Saved data entries
========================================================================

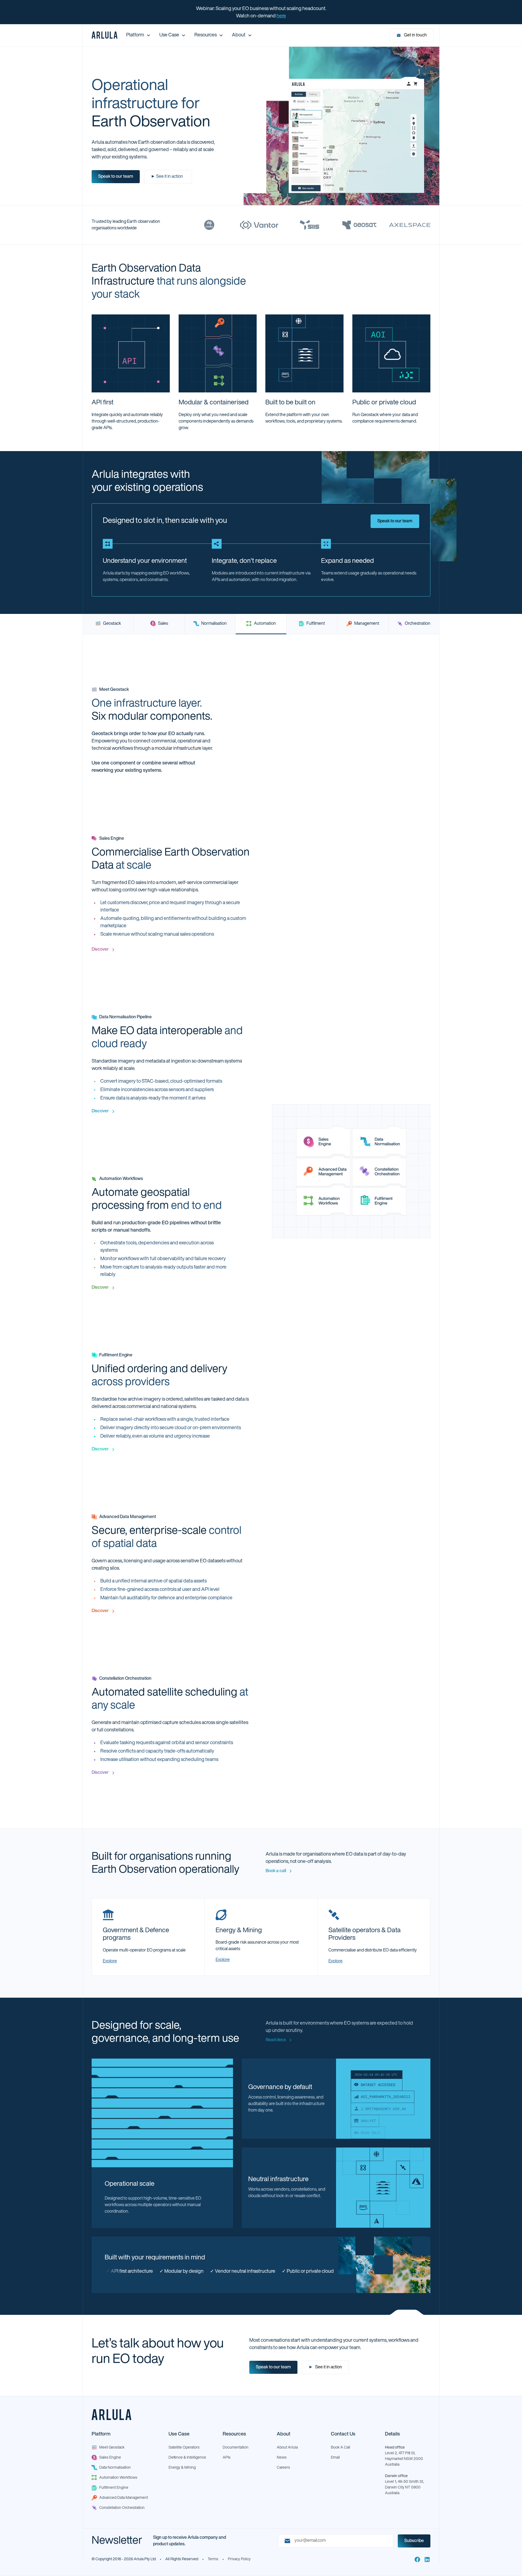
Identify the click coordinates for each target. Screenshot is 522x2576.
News (282, 2458)
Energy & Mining (182, 2468)
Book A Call (340, 2448)
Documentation (235, 2448)
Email (335, 2458)
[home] (104, 35)
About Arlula (287, 2448)
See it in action (325, 2367)
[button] (138, 35)
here (281, 16)
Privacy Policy (239, 2559)
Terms (213, 2559)
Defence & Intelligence (187, 2458)
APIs (227, 2458)
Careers (283, 2468)
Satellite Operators (184, 2448)
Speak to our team (115, 176)
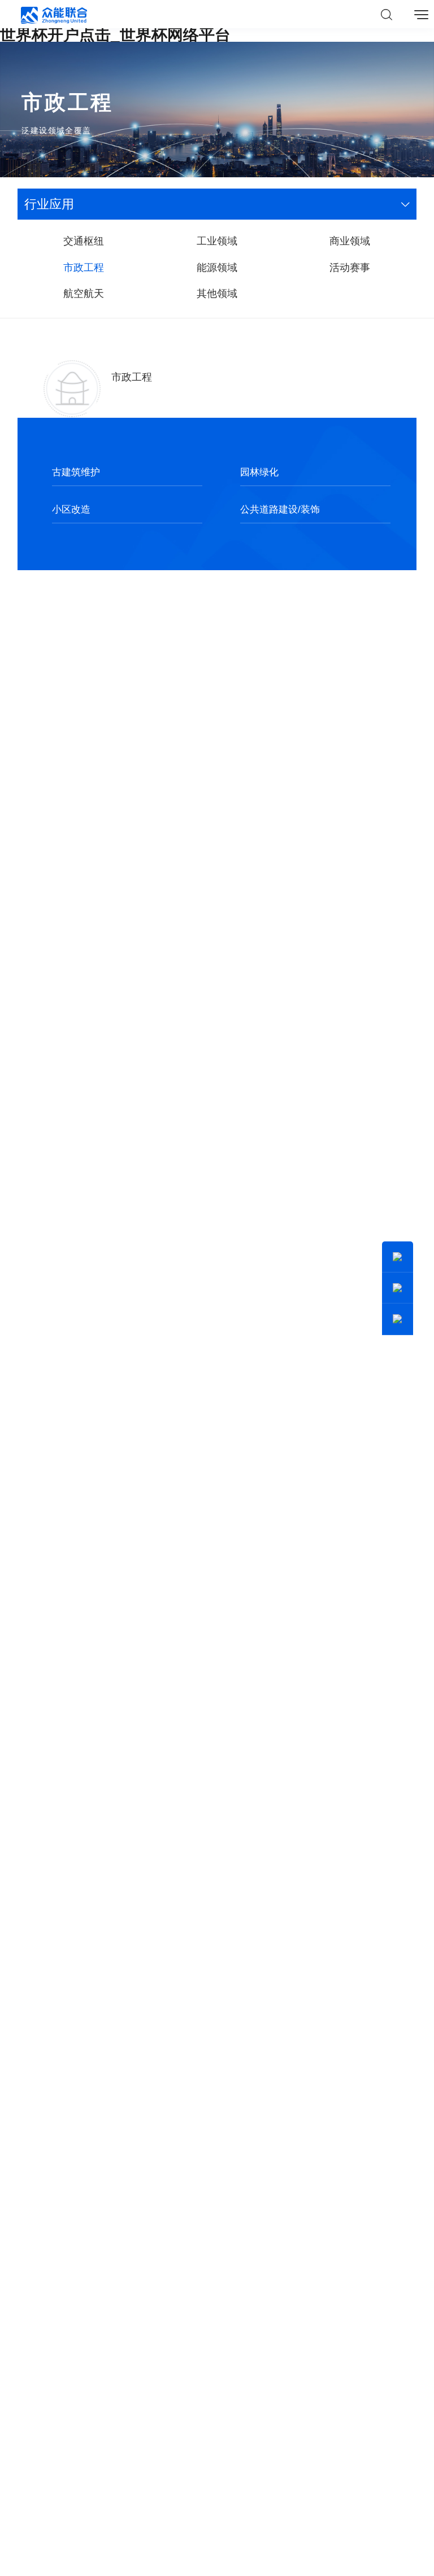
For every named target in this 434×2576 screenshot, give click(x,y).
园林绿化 (259, 472)
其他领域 (217, 293)
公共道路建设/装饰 (280, 509)
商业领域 (349, 241)
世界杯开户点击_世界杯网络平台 (115, 34)
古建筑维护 (76, 472)
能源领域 (217, 267)
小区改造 (71, 509)
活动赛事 (349, 267)
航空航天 (83, 293)
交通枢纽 (83, 241)
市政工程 (83, 267)
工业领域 (217, 241)
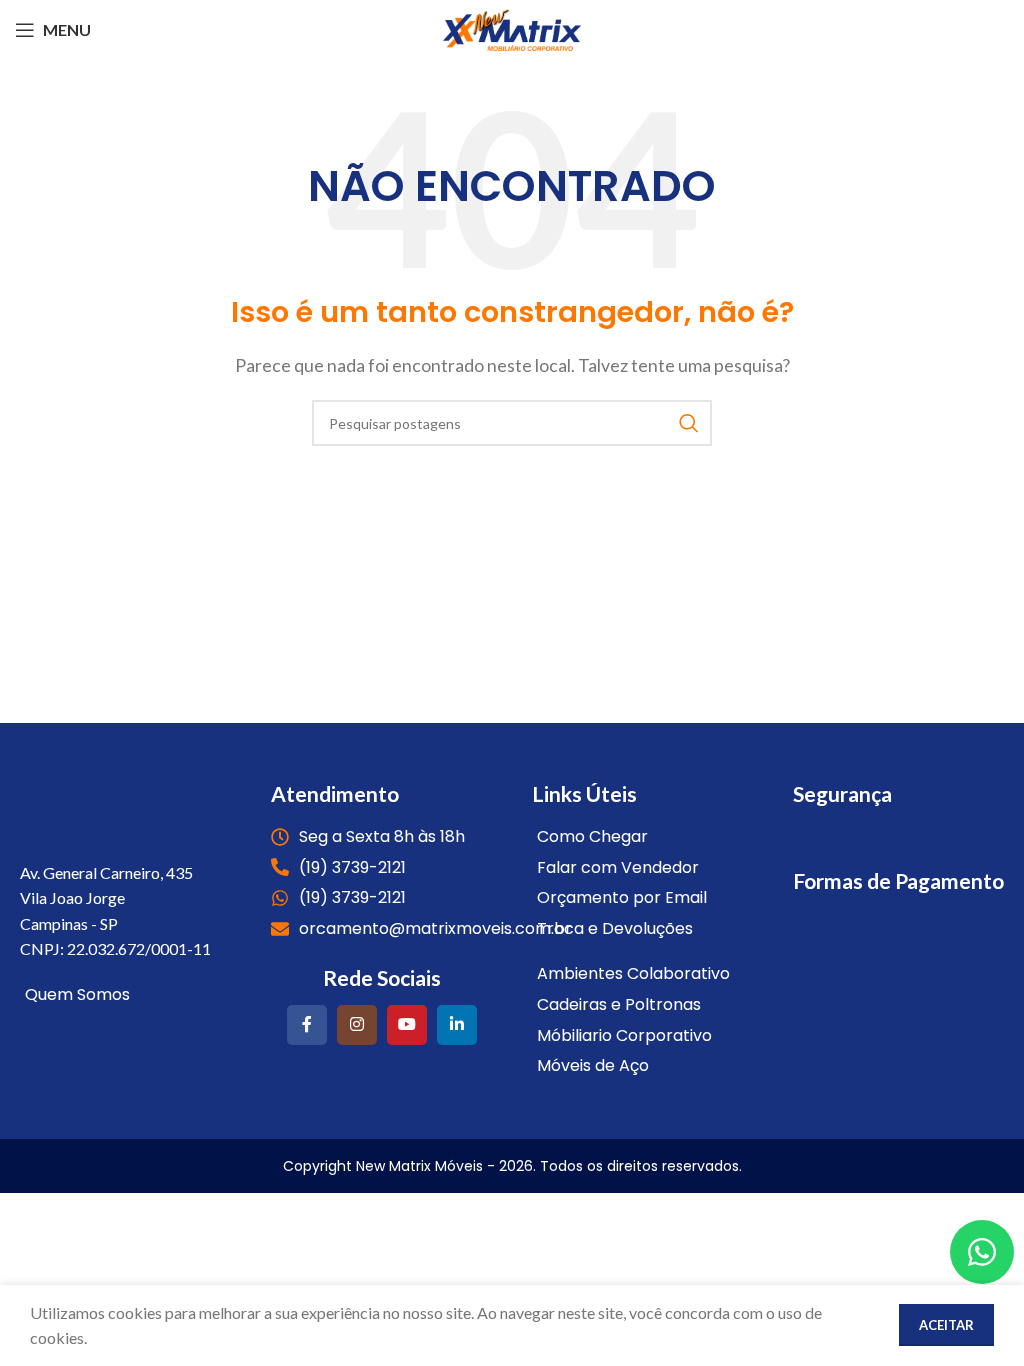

========================================================================

**WHAT TO WORK ON:**
The answer must consist of every line above that holds the string "click", copied exactly.

**RESULT OF THIS EXERCISE:**
Identify the click coordinates for each target. Screenshot is 522x2576.
For every named target in this 434×2576 screenshot, give click(x,y).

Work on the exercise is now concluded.